Begin Dataset excerpts

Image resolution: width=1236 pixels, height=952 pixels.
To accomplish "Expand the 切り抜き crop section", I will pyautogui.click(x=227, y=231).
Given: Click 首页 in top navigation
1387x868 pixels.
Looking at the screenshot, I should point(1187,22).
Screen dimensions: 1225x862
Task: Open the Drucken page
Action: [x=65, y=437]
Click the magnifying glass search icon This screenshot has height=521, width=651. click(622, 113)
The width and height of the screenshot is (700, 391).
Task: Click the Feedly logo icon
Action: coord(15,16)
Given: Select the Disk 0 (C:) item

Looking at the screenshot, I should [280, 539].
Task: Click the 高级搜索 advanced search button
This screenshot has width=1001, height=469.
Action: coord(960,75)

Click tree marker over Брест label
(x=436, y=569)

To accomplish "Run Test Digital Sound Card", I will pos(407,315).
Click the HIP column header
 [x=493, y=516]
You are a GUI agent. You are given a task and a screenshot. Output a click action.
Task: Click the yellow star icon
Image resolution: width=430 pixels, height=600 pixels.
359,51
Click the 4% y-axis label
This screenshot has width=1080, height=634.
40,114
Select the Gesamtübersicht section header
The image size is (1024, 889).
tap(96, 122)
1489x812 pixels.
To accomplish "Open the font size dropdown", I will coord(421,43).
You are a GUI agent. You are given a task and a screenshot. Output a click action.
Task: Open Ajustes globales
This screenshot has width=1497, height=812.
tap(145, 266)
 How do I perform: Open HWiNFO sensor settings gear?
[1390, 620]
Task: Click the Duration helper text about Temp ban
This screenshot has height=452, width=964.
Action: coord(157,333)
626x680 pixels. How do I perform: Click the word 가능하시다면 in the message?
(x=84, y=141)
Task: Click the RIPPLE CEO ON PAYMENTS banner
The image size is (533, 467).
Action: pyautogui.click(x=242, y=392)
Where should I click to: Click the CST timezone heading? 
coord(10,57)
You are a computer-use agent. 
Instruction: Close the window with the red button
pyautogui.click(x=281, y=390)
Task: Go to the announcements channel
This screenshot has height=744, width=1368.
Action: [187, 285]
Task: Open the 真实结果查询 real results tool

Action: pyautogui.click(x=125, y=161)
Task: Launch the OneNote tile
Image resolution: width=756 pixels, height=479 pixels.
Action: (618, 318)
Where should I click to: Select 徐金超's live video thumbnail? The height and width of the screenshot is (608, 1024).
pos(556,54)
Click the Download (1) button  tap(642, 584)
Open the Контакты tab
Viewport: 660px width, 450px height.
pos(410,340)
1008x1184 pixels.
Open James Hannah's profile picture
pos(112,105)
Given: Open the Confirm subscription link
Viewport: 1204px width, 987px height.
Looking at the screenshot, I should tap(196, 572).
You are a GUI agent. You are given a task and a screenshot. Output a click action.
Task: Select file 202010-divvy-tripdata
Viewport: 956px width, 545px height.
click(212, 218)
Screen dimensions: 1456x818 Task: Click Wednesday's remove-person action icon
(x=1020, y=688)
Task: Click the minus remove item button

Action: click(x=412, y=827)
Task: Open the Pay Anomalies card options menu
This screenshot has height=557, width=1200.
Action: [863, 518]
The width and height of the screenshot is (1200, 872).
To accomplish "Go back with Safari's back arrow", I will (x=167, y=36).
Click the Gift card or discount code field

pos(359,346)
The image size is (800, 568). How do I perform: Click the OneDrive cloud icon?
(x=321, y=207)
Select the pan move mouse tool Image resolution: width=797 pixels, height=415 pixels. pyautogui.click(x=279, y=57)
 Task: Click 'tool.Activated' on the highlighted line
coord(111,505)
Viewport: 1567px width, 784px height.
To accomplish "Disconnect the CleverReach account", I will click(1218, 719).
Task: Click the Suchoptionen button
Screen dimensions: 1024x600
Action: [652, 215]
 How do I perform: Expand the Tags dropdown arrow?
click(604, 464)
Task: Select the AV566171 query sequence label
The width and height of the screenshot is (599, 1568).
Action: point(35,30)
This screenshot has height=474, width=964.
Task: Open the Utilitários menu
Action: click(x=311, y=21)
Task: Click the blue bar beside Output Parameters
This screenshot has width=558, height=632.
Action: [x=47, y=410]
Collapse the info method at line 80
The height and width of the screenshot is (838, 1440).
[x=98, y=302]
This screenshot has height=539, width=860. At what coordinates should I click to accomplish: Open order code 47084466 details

End Dataset excerpts

◆ Set exercise
Reproduce verbatim the lines of data above, from the line with "Task: Click the minus remove item button" to the line with "Action: click(x=311, y=21)", including both of those lines.

◆ Solution to this problem
Task: Click the minus remove item button

Action: click(x=412, y=827)
Task: Open the Pay Anomalies card options menu
This screenshot has height=557, width=1200.
Action: [863, 518]
The width and height of the screenshot is (1200, 872).
To accomplish "Go back with Safari's back arrow", I will (x=167, y=36).
Click the Gift card or discount code field

pos(359,346)
The image size is (800, 568). How do I perform: Click the OneDrive cloud icon?
(x=321, y=207)
Select the pan move mouse tool Image resolution: width=797 pixels, height=415 pixels. pyautogui.click(x=279, y=57)
 Task: Click 'tool.Activated' on the highlighted line
coord(111,505)
Viewport: 1567px width, 784px height.
To accomplish "Disconnect the CleverReach account", I will click(1218, 719).
Task: Click the Suchoptionen button
Screen dimensions: 1024x600
Action: [652, 215]
 How do I perform: Expand the Tags dropdown arrow?
click(604, 464)
Task: Select the AV566171 query sequence label
The width and height of the screenshot is (599, 1568).
Action: point(35,30)
This screenshot has height=474, width=964.
Task: Open the Utilitários menu
Action: click(x=311, y=21)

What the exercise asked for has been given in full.